Sports

Owners go back on collective word

The impending NHL lockout isn’t as much about spreadsheets and definitions of revenue as it is about honor — as in the 30 NHL owners’ refusal to honor the existing contracts into which they have entered with their respective players.

Because even as Gary Bettman’s league and Donald Fehr’s union attempt to hash out the considerable differences between the sides eight years after the Board of Governors won the most smashing victory in the history of pro sports negotiations through the 2004-05 lockout, the owners’ attempts to welch on their collective word provides the underlying theme to these talks.

There were relatively few long-term contracts in place when the owners extracted a 24-percent rollback the last time around. Now, with long-term deals an industry standard, the owners are attempting a massive take-back via escrow deductions that would begin at 15-to-20 percent this year and likely would remain in double digits over at least the following two seasons.

These owners don’t simply want the players to get smaller pieces of the pie they might order in the future, these owners and this league intend to cut into the pieces of the pie that already have been delivered to the players’ table.

We’re talking about contracts that have been signed by both parties, ostensibly at good faith, that amount to approximately $1.65 billion yet outstanding for 2012-13, $1.34 billion for 2013-14 and $835 million for 2014-15, not including potential entry level bonuses.

Who are these guys who sign contracts then use the guise of collective bargaining to rewrite them? What gives corporate barons like Boston’s Jeremy Jacobs, Philadelphia’s Ed Snider and Carolina’s Peter Karmanos Jr. the audacity to use the end of a labor agreement to conduct what is presumably a legal mass breach of promise?

The commissioner and his allies consistently refer to last year’s NFL and NBA lockouts, through which the owners in those respective leagues were able to get the players to agree to a smaller percentage take of revenue going forward.

Yet not a single player in either league lost money on an existing contract as a result of those settlements. According to information provided by the NFL Players Association, the average salary increased from $2 million to $2.25 million in the first season of the new agreement.
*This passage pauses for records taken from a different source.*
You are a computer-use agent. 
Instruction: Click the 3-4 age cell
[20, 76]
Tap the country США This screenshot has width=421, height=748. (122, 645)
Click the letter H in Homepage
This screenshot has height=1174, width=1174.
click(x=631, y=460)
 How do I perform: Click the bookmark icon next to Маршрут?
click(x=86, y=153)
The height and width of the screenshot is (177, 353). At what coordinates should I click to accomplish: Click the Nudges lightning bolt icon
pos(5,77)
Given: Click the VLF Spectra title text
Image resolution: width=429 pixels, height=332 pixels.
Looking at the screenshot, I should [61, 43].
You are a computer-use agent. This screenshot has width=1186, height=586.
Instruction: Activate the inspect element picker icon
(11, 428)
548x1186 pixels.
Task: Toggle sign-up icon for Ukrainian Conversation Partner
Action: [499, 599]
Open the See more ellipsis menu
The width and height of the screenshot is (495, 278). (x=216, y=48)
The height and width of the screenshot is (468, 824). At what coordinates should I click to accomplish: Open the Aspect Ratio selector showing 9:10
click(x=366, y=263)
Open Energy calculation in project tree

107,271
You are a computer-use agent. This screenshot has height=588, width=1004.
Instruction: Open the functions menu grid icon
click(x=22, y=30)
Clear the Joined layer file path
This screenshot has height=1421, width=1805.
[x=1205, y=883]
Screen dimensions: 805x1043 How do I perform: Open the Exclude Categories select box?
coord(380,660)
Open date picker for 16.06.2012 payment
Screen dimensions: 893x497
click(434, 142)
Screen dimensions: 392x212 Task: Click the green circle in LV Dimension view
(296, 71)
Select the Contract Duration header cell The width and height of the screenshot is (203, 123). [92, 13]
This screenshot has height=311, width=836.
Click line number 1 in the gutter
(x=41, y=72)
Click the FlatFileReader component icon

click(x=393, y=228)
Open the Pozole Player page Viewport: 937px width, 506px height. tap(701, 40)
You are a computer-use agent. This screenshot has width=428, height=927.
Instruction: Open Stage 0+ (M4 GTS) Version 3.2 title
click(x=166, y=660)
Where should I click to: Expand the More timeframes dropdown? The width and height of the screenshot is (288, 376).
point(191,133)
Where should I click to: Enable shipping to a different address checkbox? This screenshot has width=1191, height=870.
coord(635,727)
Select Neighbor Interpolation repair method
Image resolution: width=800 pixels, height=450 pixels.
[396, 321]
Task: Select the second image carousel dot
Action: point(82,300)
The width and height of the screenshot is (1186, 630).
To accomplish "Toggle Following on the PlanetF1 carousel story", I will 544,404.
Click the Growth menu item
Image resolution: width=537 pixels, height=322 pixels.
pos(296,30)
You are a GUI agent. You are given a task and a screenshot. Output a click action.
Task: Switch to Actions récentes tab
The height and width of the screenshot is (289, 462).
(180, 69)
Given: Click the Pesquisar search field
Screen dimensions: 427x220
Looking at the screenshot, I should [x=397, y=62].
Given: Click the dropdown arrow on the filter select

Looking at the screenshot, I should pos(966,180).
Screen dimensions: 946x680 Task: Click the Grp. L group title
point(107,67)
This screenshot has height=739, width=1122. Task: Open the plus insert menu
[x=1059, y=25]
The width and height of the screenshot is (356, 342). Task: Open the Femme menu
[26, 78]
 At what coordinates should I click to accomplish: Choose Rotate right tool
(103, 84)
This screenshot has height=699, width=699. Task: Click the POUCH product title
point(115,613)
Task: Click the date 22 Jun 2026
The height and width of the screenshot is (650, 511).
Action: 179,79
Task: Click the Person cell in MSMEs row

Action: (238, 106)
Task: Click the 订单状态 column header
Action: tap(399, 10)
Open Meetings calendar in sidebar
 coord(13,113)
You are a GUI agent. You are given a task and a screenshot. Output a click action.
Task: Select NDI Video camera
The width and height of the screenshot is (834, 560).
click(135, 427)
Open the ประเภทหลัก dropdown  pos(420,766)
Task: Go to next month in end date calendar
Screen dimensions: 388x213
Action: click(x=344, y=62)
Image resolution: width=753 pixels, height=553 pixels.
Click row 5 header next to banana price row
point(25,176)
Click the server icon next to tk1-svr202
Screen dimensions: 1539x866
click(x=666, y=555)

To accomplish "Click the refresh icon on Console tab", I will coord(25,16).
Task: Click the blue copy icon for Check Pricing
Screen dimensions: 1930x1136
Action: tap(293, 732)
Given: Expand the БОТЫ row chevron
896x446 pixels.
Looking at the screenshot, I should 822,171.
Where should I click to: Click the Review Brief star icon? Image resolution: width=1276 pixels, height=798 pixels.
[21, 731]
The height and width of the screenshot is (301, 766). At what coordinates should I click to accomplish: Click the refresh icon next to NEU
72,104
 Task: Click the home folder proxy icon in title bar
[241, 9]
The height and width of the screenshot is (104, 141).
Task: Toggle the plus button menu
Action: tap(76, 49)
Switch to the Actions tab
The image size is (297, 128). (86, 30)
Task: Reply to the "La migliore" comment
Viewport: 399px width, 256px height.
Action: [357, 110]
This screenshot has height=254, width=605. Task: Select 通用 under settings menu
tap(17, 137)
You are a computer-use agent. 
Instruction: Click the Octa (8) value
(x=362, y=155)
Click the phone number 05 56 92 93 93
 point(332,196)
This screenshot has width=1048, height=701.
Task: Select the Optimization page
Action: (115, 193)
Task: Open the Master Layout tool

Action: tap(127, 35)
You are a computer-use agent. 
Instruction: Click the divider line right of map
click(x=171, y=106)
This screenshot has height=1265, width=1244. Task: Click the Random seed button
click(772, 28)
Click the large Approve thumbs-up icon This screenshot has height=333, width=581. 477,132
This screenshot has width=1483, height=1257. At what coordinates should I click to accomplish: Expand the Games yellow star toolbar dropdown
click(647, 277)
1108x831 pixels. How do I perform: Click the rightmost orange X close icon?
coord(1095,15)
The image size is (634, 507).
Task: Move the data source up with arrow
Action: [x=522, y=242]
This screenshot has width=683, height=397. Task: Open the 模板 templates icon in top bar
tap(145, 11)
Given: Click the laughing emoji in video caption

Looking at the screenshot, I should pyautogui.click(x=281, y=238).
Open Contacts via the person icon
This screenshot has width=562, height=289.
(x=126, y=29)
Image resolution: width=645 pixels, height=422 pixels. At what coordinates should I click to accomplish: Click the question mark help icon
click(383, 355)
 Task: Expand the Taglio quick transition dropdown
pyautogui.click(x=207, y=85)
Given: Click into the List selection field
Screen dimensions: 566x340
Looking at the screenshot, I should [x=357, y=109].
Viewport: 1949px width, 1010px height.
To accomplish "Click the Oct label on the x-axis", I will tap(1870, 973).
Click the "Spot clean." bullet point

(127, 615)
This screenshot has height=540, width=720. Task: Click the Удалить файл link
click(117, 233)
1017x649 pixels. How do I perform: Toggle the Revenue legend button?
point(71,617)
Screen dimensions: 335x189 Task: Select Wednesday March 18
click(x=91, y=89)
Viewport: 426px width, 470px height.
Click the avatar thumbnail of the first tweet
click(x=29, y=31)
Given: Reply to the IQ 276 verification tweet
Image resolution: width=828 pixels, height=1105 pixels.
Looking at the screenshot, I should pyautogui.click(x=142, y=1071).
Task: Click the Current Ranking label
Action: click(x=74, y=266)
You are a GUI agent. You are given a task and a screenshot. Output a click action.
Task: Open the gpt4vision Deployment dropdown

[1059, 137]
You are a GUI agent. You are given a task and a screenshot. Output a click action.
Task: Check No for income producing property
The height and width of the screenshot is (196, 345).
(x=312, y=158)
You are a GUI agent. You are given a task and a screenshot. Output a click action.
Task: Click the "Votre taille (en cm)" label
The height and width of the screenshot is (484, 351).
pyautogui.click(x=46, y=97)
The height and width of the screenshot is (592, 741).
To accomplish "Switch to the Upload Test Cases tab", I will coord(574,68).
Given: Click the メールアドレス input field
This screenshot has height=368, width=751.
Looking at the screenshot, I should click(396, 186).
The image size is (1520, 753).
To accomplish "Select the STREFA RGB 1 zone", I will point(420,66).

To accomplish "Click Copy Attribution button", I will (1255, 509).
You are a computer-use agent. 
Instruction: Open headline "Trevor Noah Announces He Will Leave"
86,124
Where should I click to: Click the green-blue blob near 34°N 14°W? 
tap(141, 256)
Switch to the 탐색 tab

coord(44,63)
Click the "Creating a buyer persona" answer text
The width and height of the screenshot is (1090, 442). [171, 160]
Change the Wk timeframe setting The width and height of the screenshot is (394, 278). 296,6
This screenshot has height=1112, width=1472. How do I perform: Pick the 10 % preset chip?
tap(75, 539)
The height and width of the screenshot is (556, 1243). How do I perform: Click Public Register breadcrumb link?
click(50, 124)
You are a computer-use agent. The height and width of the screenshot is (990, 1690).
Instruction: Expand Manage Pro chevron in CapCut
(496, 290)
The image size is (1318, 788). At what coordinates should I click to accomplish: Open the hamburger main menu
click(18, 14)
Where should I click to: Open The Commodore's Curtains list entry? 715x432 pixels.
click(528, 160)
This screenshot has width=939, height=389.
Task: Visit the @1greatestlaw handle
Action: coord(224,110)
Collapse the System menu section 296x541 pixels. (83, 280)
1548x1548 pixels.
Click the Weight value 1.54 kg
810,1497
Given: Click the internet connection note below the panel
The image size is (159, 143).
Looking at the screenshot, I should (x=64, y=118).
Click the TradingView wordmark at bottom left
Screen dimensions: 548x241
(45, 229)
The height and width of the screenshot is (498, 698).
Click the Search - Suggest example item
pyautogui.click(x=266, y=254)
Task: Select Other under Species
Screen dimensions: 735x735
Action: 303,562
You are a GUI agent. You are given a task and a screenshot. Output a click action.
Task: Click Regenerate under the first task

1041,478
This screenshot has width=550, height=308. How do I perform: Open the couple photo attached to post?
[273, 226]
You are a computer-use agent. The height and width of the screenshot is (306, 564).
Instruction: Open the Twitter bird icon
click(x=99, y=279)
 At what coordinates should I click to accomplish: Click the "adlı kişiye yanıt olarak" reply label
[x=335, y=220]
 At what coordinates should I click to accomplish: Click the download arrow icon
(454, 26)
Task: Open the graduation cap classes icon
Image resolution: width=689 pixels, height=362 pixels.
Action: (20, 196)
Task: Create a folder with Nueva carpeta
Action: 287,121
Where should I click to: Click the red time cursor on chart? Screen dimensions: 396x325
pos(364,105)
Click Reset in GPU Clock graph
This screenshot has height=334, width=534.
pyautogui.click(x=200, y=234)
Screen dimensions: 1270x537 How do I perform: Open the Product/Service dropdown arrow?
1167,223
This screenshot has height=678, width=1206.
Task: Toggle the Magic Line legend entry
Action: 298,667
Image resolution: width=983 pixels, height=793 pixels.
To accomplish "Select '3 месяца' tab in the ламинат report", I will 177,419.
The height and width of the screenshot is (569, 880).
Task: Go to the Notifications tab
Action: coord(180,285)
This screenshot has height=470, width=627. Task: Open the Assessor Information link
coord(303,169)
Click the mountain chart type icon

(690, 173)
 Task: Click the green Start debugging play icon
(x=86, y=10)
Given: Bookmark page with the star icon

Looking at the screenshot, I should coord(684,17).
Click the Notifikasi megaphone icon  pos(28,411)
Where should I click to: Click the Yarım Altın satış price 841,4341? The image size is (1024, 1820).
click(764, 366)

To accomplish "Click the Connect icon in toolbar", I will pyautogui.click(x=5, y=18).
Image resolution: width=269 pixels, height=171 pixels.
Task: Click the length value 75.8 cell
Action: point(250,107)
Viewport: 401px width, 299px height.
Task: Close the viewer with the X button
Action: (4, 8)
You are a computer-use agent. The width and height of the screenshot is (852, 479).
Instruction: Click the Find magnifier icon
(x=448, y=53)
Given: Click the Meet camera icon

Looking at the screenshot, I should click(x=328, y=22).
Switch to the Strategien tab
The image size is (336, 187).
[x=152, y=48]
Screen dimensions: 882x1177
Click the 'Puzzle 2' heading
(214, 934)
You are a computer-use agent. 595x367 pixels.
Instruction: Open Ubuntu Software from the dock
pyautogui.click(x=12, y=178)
It is true that escrow has been part of the system under which the NHL and the players have operated the last seven years, as deputy commissioner Bill Daly mentioned the other day.

But the fact is the players received at least 97.51 percent of their contracts’ full value in five of those seven seasons, with the average escrow loss over their seven years amounting to 3.2 percent.

If the league were to offer to cap escrow on all existing contracts at 3.2 percent, the discussion immediately would be transformed into a serious negotiation on all other issues. An immediate offer to cap escrow at, say, 5 percent on all existing contracts would all but ensure a settlement within weeks that would allow the season to open as scheduled.

But no. The league not only hasn’t made that sort of an offer, its people have repeatedly indicated the NHL’s requirement of immediate and dramatic take-backs from the players, or else.

Or else they won’t allow the league to open for business. They’re quite something, these corporate entities lined up on the NHL’s side of the table, a group absent the intention of honoring their collective word.